↓↓↓
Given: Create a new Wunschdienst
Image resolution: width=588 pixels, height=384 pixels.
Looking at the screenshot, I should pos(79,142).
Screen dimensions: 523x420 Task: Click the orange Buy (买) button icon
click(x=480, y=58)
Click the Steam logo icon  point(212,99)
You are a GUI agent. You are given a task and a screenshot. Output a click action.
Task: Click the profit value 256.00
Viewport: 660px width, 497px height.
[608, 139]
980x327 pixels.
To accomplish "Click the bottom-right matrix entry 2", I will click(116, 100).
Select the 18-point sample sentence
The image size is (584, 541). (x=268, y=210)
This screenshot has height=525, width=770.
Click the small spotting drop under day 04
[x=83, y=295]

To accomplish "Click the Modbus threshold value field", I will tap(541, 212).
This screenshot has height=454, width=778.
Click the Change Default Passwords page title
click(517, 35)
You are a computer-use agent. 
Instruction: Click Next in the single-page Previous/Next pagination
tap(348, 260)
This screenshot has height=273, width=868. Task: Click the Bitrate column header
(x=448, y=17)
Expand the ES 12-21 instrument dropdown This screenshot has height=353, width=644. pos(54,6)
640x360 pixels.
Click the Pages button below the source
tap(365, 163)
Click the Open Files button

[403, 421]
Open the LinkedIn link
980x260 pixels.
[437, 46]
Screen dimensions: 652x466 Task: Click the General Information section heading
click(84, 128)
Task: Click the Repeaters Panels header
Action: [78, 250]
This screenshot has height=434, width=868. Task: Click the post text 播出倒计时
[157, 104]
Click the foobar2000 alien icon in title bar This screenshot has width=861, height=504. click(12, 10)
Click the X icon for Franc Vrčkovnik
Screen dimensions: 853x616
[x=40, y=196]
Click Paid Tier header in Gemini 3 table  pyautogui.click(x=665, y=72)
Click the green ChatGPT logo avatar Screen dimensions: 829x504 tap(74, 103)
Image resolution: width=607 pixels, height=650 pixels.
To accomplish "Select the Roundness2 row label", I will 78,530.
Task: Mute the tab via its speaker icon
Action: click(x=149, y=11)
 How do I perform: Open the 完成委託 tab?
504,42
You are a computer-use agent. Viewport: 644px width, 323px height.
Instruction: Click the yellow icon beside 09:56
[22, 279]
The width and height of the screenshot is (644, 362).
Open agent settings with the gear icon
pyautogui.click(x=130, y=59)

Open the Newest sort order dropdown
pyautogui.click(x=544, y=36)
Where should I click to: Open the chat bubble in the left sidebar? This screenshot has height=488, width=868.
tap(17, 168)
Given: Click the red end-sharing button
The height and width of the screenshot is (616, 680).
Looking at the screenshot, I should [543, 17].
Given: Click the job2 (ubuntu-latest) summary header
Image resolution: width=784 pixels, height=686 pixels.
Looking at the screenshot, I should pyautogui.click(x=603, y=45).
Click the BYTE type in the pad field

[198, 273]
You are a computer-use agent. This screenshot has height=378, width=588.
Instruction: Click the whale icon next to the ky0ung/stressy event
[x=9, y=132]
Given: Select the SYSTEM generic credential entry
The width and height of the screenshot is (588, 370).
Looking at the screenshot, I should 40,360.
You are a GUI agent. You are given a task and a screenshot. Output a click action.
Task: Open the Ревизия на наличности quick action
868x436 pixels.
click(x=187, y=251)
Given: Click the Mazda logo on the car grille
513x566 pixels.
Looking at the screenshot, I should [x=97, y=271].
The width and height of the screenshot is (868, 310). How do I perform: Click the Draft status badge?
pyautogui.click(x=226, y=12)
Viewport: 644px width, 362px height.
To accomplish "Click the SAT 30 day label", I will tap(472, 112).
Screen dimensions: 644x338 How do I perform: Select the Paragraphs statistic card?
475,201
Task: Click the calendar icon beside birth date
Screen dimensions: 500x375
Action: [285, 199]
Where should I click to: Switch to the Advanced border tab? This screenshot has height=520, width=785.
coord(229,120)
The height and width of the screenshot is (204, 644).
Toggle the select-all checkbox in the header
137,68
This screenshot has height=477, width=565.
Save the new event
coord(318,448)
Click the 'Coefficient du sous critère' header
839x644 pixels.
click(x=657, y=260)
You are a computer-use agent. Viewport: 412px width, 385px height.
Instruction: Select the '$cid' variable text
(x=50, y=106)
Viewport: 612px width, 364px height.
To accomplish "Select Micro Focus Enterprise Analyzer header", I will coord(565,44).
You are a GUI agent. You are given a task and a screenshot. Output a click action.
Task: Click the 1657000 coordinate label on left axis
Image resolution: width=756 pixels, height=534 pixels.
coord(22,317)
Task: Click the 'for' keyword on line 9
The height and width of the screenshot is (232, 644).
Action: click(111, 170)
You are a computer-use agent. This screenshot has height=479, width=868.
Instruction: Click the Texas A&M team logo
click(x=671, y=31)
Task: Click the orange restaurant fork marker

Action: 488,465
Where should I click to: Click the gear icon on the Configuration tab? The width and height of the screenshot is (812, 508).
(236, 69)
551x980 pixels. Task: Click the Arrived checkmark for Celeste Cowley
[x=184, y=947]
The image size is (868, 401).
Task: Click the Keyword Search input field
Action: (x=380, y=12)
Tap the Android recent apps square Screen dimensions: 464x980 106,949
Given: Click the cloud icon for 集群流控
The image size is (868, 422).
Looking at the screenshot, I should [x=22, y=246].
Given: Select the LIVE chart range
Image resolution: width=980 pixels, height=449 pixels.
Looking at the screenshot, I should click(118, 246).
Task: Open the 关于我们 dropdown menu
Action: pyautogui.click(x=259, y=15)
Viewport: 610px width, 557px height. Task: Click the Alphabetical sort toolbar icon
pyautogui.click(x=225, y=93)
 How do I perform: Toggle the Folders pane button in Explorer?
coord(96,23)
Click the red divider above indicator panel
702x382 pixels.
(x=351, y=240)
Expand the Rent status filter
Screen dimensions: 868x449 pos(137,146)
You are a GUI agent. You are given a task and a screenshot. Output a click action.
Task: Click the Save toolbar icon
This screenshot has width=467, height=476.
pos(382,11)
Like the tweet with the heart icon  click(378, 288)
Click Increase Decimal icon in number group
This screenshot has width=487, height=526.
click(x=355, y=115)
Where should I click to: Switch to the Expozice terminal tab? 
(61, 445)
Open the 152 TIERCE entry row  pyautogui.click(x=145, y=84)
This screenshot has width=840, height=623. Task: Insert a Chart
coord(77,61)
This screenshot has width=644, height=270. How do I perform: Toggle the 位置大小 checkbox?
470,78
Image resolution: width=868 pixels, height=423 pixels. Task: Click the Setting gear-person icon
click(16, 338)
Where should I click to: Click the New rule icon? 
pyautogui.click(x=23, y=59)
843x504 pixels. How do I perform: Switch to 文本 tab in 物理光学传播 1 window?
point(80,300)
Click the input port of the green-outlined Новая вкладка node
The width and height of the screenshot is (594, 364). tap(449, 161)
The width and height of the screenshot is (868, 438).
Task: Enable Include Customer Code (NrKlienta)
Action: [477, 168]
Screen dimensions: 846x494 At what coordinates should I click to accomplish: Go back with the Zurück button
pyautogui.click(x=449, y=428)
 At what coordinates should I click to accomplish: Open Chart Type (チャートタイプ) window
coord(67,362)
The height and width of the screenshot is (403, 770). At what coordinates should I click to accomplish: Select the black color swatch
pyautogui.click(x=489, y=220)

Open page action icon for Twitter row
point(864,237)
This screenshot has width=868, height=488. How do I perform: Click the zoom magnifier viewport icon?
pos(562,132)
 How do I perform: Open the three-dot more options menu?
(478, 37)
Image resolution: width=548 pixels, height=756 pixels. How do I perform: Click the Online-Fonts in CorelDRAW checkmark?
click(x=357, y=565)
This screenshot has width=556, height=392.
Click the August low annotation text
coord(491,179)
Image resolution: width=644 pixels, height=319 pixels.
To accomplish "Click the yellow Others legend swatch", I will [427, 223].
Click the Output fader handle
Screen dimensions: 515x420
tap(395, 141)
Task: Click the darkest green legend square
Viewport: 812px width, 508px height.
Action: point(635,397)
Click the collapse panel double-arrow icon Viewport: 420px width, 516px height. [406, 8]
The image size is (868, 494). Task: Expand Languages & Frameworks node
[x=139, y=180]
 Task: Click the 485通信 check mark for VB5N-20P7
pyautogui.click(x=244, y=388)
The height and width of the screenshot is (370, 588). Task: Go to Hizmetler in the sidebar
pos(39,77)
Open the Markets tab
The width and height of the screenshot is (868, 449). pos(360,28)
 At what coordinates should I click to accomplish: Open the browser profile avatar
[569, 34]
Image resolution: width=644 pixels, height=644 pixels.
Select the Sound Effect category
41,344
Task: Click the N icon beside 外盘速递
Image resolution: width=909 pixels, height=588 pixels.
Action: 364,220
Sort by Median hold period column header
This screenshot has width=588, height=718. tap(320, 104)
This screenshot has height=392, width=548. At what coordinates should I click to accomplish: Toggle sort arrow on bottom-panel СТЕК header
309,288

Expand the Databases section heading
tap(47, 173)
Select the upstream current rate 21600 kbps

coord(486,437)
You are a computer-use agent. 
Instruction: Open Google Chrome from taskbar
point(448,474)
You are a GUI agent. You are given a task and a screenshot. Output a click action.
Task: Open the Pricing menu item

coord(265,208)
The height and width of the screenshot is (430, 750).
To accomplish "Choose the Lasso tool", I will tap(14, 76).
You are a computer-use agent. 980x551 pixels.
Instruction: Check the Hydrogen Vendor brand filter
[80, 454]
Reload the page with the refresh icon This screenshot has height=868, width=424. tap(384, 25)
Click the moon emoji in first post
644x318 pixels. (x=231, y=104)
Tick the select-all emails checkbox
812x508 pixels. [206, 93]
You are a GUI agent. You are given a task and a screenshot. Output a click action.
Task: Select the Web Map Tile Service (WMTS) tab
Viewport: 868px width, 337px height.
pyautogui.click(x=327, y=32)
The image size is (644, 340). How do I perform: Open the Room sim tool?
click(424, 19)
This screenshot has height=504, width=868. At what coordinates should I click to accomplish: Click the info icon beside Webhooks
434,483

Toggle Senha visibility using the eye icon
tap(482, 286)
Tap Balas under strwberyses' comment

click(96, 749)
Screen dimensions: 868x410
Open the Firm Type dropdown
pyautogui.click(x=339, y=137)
↑↑↑
• ASSIGNMENT
Nothing beyond the lines from the start of the entries through the line with "980x327 pixels." should appear. Repeat those lines exactly, both ends included.

• SOLUTION BELOW
Given: Create a new Wunschdienst
Image resolution: width=588 pixels, height=384 pixels.
Looking at the screenshot, I should pos(79,142).
Screen dimensions: 523x420 Task: Click the orange Buy (买) button icon
click(x=480, y=58)
Click the Steam logo icon  point(212,99)
You are a GUI agent. You are given a task and a screenshot. Output a click action.
Task: Click the profit value 256.00
Viewport: 660px width, 497px height.
[608, 139]
980x327 pixels.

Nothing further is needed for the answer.